Thursday, March 3, 2011

Apple : Original iPad prices slashed, yours for just £329

Apple : Original iPad prices slashed, yours for just £329


Original iPad prices slashed, yours for just £329

Posted: 03 Mar 2011 03:24 AM PST

Now that it's all about the slim and delicious iPad 2, the original iPad has received a hefty price cut in order to clear stock.

Like the beloved house pet mercilessly cast aside after the birth of a new baby, Apple is in the process of batting the original iPad out of the way to make way for the incoming iPad 2, before it finally gets the message and slinks off to Pet Rescue for good.

Here in the UK, Apple has reduced the 16GB iPad with Wi-Fi to the bargain price of £329 when bought directly from the technology giants – that's the best part of £100 cheaper than it was yesterday.

Update: Save yourself a further £40 by snapping up a refurbished iPad for £289. £289!

Cheap as chips - gold-plated chips, that is

You can also pick up the 32GB and 64GB models for a song, at £399 and £479 respectively.

On the 3G side of things, the prices range from £429 for the 16GB model to £579 for the 64GB behemoth, but of course you're also looking at an additional data plan for the 3G service, too.

If you're hoping to snap up an iPad bargain, you'd be wise to get a wriggle on as there's no guarantee that Apple will replenish stock once the iPad 2 comes out on 25 March.

Opinion: How iPad 2 smacks down the competition

Posted: 03 Mar 2011 01:44 AM PST

On 2 March 2011, Steve Jobs appeared on stage and proceeded to give Apple's competition in the tablet market a bit of a kicking. (One might also argue he smacked the PC market a few times: in referring to the iPad as a 'post-PC' device, it's pretty clear Apple thinks traditional computers aren't long for this world.)

As we outlined, Apple's new iPad ticks all of the non-bonkers spec boxes that people were expecting and, broadly speaking, brings the iPad back to the cutting-edge of touchscreen tablets, obliterating any major tech lead the competition thought it had.

Some of the more extreme rumours of course turned out to be hogwash. The device has no extra ports (such as USB or an SD-card slot), and there's no Retina display (although with the iPad 2's surprisingly rapid international rollout, the suggestion of an iPad 3 release date later in 2011 no longer looks so unlikely); however, when Steve Jobs argued that the tablet had received a "complete redesign", he wasn't kidding.

Slimmer, flatter

On the outside, the device is now a little more svelte, having lost a third of its thickness and a tiny amount of weight. Its back is flat, it comes in black or white, and the revised device boasts a front and back camera.

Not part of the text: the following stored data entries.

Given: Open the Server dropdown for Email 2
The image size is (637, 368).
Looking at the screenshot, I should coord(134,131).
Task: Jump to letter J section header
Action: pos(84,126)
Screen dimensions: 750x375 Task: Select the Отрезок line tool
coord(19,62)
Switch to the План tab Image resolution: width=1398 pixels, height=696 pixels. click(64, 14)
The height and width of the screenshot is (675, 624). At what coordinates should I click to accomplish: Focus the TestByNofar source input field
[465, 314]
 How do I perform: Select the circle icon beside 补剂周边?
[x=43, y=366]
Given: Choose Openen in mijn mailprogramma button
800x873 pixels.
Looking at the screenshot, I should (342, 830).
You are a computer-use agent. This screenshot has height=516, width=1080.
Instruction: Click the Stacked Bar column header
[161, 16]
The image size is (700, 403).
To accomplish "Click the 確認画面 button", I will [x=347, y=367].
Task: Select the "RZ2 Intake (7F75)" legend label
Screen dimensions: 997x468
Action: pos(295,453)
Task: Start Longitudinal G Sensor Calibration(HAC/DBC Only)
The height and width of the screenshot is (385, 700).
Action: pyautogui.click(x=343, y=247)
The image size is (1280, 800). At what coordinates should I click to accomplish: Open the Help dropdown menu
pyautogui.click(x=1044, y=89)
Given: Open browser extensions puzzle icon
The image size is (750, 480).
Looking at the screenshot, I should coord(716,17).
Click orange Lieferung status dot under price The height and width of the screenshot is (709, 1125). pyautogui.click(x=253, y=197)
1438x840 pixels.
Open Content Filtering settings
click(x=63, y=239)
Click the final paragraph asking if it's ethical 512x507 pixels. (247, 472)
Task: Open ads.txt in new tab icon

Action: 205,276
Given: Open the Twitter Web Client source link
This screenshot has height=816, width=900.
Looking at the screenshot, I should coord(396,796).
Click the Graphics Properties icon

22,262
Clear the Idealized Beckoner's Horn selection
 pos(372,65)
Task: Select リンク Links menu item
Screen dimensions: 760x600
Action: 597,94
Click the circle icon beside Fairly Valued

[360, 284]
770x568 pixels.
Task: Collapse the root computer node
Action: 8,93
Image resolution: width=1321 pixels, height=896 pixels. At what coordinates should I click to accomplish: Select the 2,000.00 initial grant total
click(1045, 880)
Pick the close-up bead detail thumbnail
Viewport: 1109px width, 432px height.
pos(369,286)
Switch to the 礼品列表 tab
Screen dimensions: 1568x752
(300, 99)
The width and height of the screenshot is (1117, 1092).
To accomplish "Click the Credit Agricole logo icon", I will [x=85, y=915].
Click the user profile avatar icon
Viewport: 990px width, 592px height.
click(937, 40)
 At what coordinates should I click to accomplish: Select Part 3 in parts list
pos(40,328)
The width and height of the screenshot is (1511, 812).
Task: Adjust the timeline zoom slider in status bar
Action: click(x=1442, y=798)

The more technically inclined will be excited to hear that the iPad's innards now boast an A5 processor and hugely improved graphics performance; the doubling of CPU speed and massive boost to graphics (Apple claims up to "nine times faster") is Apple's latest shot across the bows of the videogames and creative industries.

Apple isn't pitching the iPad 2 as a device to mess about with now and again, but as a fully fledged computing platform that, for many people, now has more than enough grunt to take over from a laptop.

And despite the iPad 2 being a lot thinner than its predecessor (and thinner than an iPhone 4), it retains the original's excellent battery life: up to ten hours, with a month or so of standby time.

Not about specs

Ultimately, though, Apple's event once again highlighted that 'fisticuffs at dawn' over spec lists rapidly becomes utterly pointless when most people only care about what you can do with a device, not what's under the hood.

For example, instead of boasting about the cameras in the iPad 2, Apple concentrated on demoing FaceTime and Photo Booth. The company then showcased practical applications of footage taken by the new rear camera by revealing the revised iMovie - an update to the $4.99/£2.99 app.

iMovie is now universal and on the iPad has an interface resembling the desktop release. And as if to drive the point home regarding what Apple really cares about (clue: it's not gigahertz and gigabytes - it's enabling creativity), GarageBand for iPad was unleashed, boasting an interface in many ways superior to that of the Mac version.

The point is that technology and specs are all fine, but they only really mean something if you can employ them. It's no good having a quad-core tablet with 8GB of RAM if the only software available is a slightly knackered version of Solitaire.

Apple utterly gets this, and, frankly, anyone still claiming the iPad is about consumption rather than creativity after watching Apple's iPad 2 event needs to be smacked round the head with one.

Luckily for them, that'll hurt slightly less with the lighter iPad 2. It's a win for everyone.